Chapter 3, Feed-Forward Neural Networks with TensorFlow, demonstrates the theoretical background of different Feed-Forward Neural Networks' (FFNNs) architectures such as Deep Belief Networks (DBNs) and Multilayer Perceptron (MLP). We will then see how to train and analyze the performance metrics that are needed to evaluate the models; also, how to tune the hyperparameters for FFNNs for better and optimized performance. We will also look at two examples using MLP and DBN on how to build very robust and accurate predictive models for predictive analytics on a bank marketing dataset.
Chapter 4, Convolutional Neural Networks, introduces the networks of CNNs that are the basic blocks of a Deep Learning-based image classifier. We will consider the most important CNN architectures, such as Lenet, AlexNet, Vgg, and Inception with hands-on examples, specifically for AlexNet and Vgg. We will then examine the transfer learning and style learning techniques. We will end the chapter by developing a CNN to train a network on a series of facial images to classify their emotional stretch.
Chapter 5, Optimizing TensorFlow Autoencoders, provides sound theoretical background on optimizing autoencoders for data denoising and dimensionality reduction. We will then look at how to implement an autoencoder, gradually moving over to more robust autoencoder implementation, such as denoising autoencoders and convolutional autoencoders. Finally, we will look at a real-life example of fraud analytics using an autoencoder.
Chapter 6, Recurrent Neural Networks, provides some theoretical background of RNNs. We will also look at a few examples for implementing predictive models for classification of images, sentiment analysis of movies, and products spam prediction for NLP. Finally, we'll see how to develop predictive models for time series data.
Chapter 7, Heterogeneous and Distributed Computing, shows the fundamental topic to execute TensorFlow models on GPU cards and distributed systems. We will also look at basic concepts with application examples.
Chapter 8, Advanced TensorFlow Programming, gives an overview of the following TensorFlow-based libraries: tf.contrib.learn, Pretty Tensor, TFLearn, and Keras. For each library, we will describe the main features with applications.
Chapter 9, Recommendation Systems using Factorization Machines, provides several examples on how to develop recommendation system for predictive analytics followed by some theoretical background of recommendation systems.

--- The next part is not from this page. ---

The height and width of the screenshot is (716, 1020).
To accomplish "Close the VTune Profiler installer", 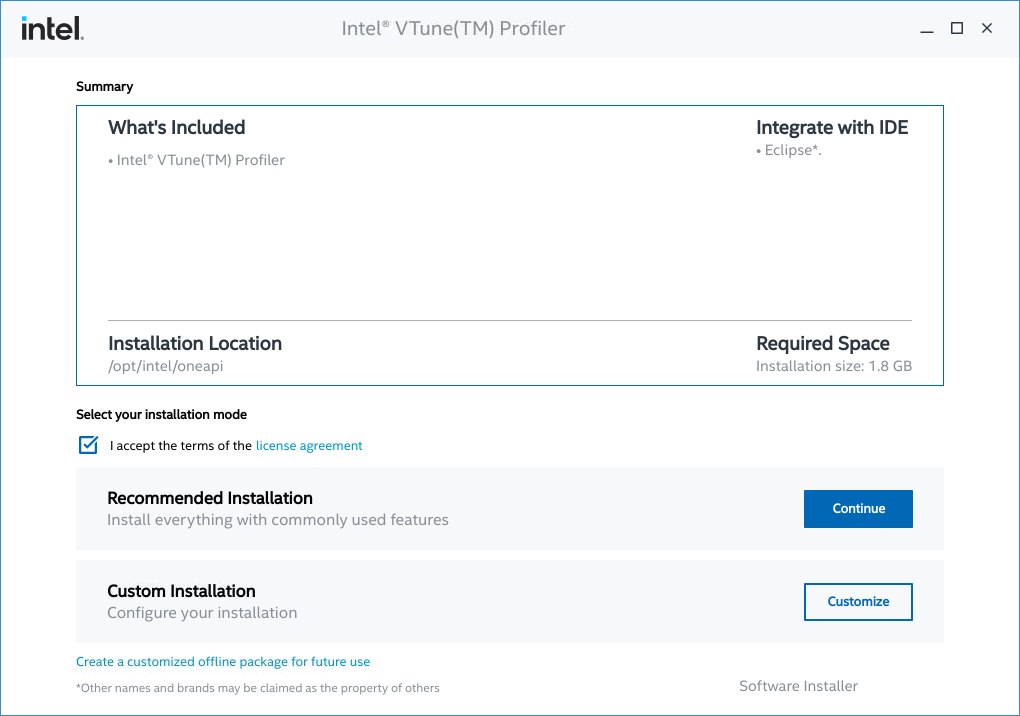I will 987,28.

We will then look at an example of developing a movie recommendation engine using collaborative filtering and K-means. Considering the limitations of classical approaches, we'll see how to use Neural Factorization Machines for developing more accurate and robust recommendation systems.
Chapter 10, Reinforcement Learning, covers the basic concepts of RL. We will experience the Q-learning algorithm, which is one of the most popular reinforcement learning algorithms. Furthermore, we'll introduce the OpenAI gym framework that is a TensorFlow compatible toolkit for developing and comparing reinforcement learning algorithms. We end the chapter with the implementation of a Deep Q-Learning algorithm to resolve the cart-pole problem.